Having had the privilege of growing up in beautiful Santa Barbara, California, where Old Spanish Days is an annual celebration and a taqueria can be found on just about every street corner, it stands to reason that I love Mexican food. Burritos, tacos, enchiladas, posole and tortillas...
YES please!!!
With a three day weekend and abundant sunshine at my doorstep, I decided to make my delicious Black Bean Salsa and served it alongside a freshly made basket of warm tortilla chips, topped with lime salt and Tecate beer. Absolutely wonderful flavors and a perfect January getaway to summertime in Santa Barbara.
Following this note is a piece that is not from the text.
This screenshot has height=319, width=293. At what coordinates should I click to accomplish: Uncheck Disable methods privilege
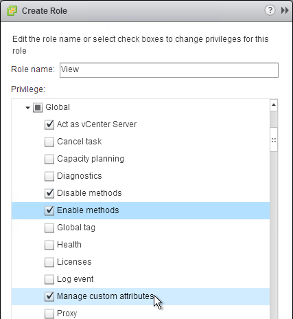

Life is good.
10 Roma Tomatoes, halved
2 Jalapeno Peppers, halved (for milder salsa, remove seeds and veins)
1 Yellow Onion, halved
3 Garlic Cloves
1 Lime, juiced
1/4 C. Cilantro
3/4 C. Black Beans, canned
Extra Virgin Olive Oil
1/2 t. Salt
1/4 t. Pepper
Place tomatoes, peppers and onion cut side up on a sheet pan, with garlic. Drizzle olive oil on top and sprinkle with salt and pepper. Roast in 400 degree oven until carmelized, about 20 - 25 minutes. Place vegetables in food processor, adding lime juice, cilantro, black beans, salt and pepper. Pulse until desired consistency is reached. Serve with corn chips. Store in refrigerator.